西尾家住宅
Nishio



 
国指定重要文化財 (平成21年12月8日指定)
大阪府吹田市内本町2-15-11
建築年代/明治28年(1895)
用途区分/地主・山林経営(江戸期においては庄屋)
指定範囲/主屋・積翠庵・離れ東西棟・戌亥土蔵・戌亥角土蔵・米蔵・土地
公開状況/公開

西尾家は、近世末に仙洞御料の庄屋を務めた家で、現存する住宅は、明治26年から大正年間にかけて建築された。主屋は明治28年に上棟された大型の建物で、室内意匠の質も高い。また離れ東棟は、数寄屋風を基調に当時最新の洋風意匠を取り入れた軽快で上質な建物である。旧西尾家住宅は、大規模な主屋をはじめ、瀟洒な意匠になる離れや茶室などが建ち並び、関西地方における都市近郊の大型近代和風建築として価値が高い。また、蔵や納屋などもよく残り、屋敷全体の構成を完存している点も貴重である。

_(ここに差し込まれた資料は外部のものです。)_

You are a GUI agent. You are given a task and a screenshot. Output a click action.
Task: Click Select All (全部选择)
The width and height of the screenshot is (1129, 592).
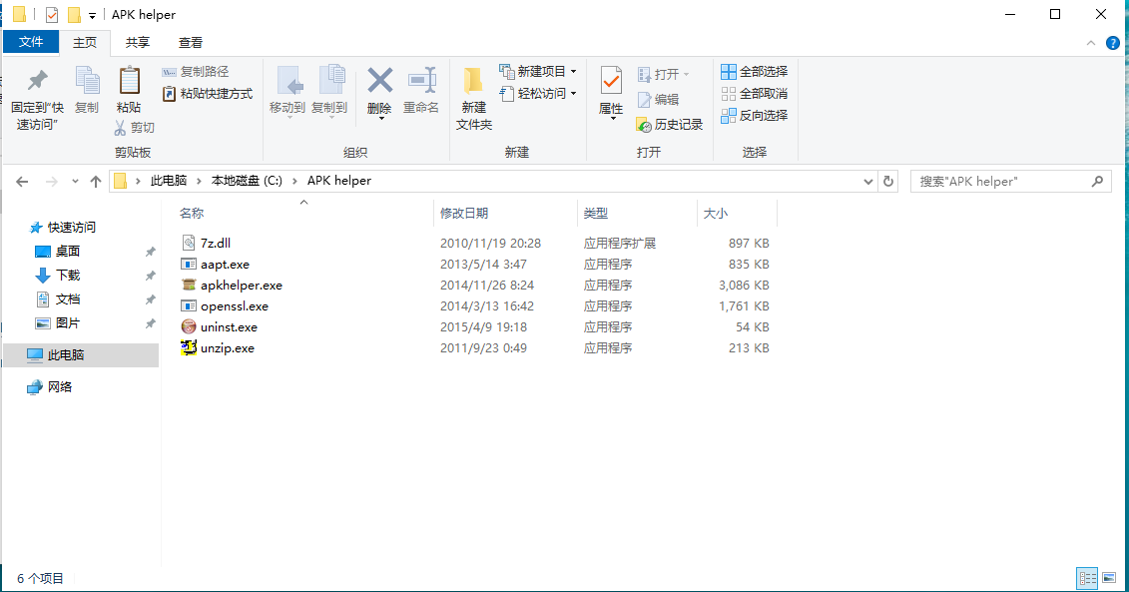point(755,71)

JR吹田駅の南方の内本町界隈は嘗て都呂須集落を称し、吹田発祥の地とされる水陸交通の要衝であった。当家は江戸期には皇室隠居領となる仙洞御料における庄屋を宝永3年(1706)から代々務めた家柄であったが、当住宅が建設された明治28年においては地主や山林業を営む素封家となっていた。主屋は玄関棟、居住棟、計量部屋棟から成る大規模なもので、伝統的な民家形式を基調としながらも採光に工夫を凝らすなどしている。東西2棟から成る離れも近代の要素を取り入れ、実に瀟洒である。